[libvirt] using sync_manager with libvirt

Wed Aug 11 19:37:12 UTC 2010

On Wed, Aug 11, 2010 at 05:59:55PM +0100, Daniel P. Berrange wrote:
> On Tue, Aug 10, 2010 at 12:44:06PM -0400, David Teigland wrote:
> > Hi,
> > 
> > We've been working on a program called sync_manager that implements
> > shared-storage-based leases to protect shared resources.  One way we'd like
> > to use it is to protect vm images that reside on shared storage,
> > i.e. preventing two vm's on two hosts from using the same image at once.
> 
> There's two different, but related problems here:
> 
>  - Preventing 2 different VMs using the same disk
>  - Preventing the same VM running on 2 hosts at once
> 
> The first requires that there is a lease per configured disk (since
> a guest can have multiple disks). The latter requires a lease per
> VM and can ignore specifices of what disks are configured.
> 
> IIUC, sync-manager is aiming for the latter.

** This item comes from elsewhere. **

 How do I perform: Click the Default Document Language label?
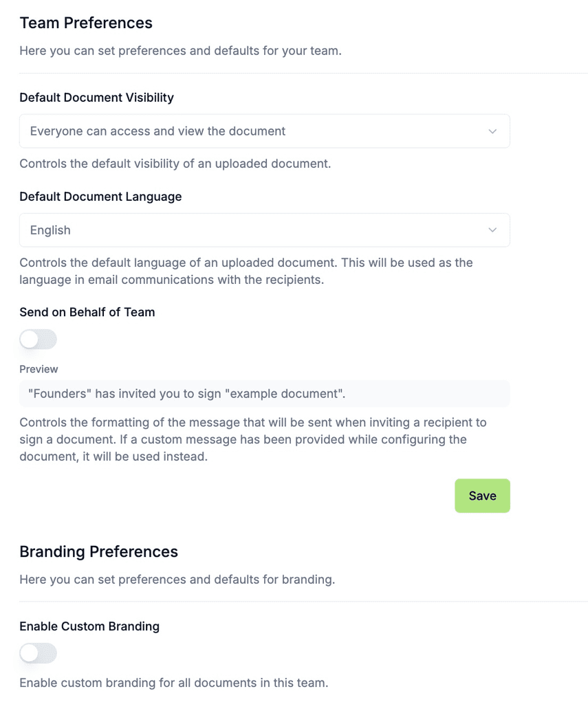pyautogui.click(x=100, y=197)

The present integration effort is aiming for the latter.  sync_manager
itself aims to be agnostic about what it's managing.

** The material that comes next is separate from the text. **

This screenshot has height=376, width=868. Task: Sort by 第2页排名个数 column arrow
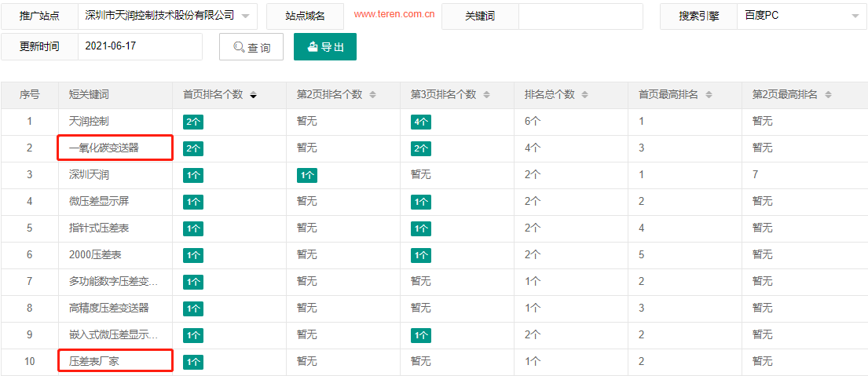coord(372,95)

> > It's functional, and the next big step is using it through libvirt.
> > 
> > sync_manager "wraps" a process, i.e. acquires a lease, forks&execs a
> > process, renews the lease wile the process runs, and releases the lease
> > when the process exits.  While the process runs, it has exclusive access
> > to whatever resource was named in the lease that was acquired.
> 
> There are complications around migration we need to consider too.
> During migration, you actually need QEMU running on two hosts at
> once. IIRC the idea is that before starting the migration operation,
> we'd have to tell sync-manager to mark the lease as shared with a
> specific host. The destination QEMU would have to startup in shared
> mode, and upgrade this to an exclusive lock when migration completes,
> or quit when migration fails.

sync_manager leases can only be exclusive, so it's a matter of transfering
ownership of the exclusive lock from source host to destination host.  We
have not yet added lease transfer capabilities to sync_manager, but it
might look something like this:

S = source host, sm-S = sync_manager on S, ...
D = destination host, sm-D = sync_manager on D, ...

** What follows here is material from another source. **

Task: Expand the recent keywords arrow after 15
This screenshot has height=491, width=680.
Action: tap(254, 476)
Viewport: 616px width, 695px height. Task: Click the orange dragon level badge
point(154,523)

1. sm-S holds the lease, and is monitoring qemu
2. migration begins from S to D
3. libvirt-D runs sm-D: sync_manager -c qemu with the addition of a new
   sync_manager option --receive-lease
4. sm-D writes its hostid D to the lease area signaling sm-S that it wants
   to be the lease owner when S is done with it
5. sm-D begins monitoring the lease owner on disk (which is still S)
6. sm-D forks qemu-D
7. sm-S sees that D wants the lease
8. qemu-S exits with success
9. sm-S sees qemu-S exit with success
10. sm-S writes D as the lease owner into the lease area and exits
    (in the non-migration/transfer case, sm-S writes owner=LEASE_FREE)
11. sm-D (still monitoring the lease owner) sees that it has become the
    owner, and begins renewing the lease
12. qemu-D runs fully

I don't know enough (anything) about qemu migration yet to say if those
steps work correctly or safely.  One concern is that qemu-D should not
enter a state where it can write until we are certain that D has been
written as the lease's owner.

> > sync_manager daemon -i <host_id> -n <vm_id> -l <lease> -c <command> <args>

> >   <lease>	defines the shared storage area that sync_manager should
> > 		use for performing the disk-paxos based synchronization.
> > 		It consists of <resource_name>:<path>:<offset>, where
> > 		<resource_name> is likely to be the vm name/uuid (or the
> > 		name of the vm's disk image), and <path>:<offset> is an
> > 		area of shared storage that has been allocated for
> > 		sync_manager to use (a separate area for each resource/vm).
> 
> Can you give some real examples of the lease arg ?  I guess <path> must
> exclude the ':' character, or have some defined escaping scheme.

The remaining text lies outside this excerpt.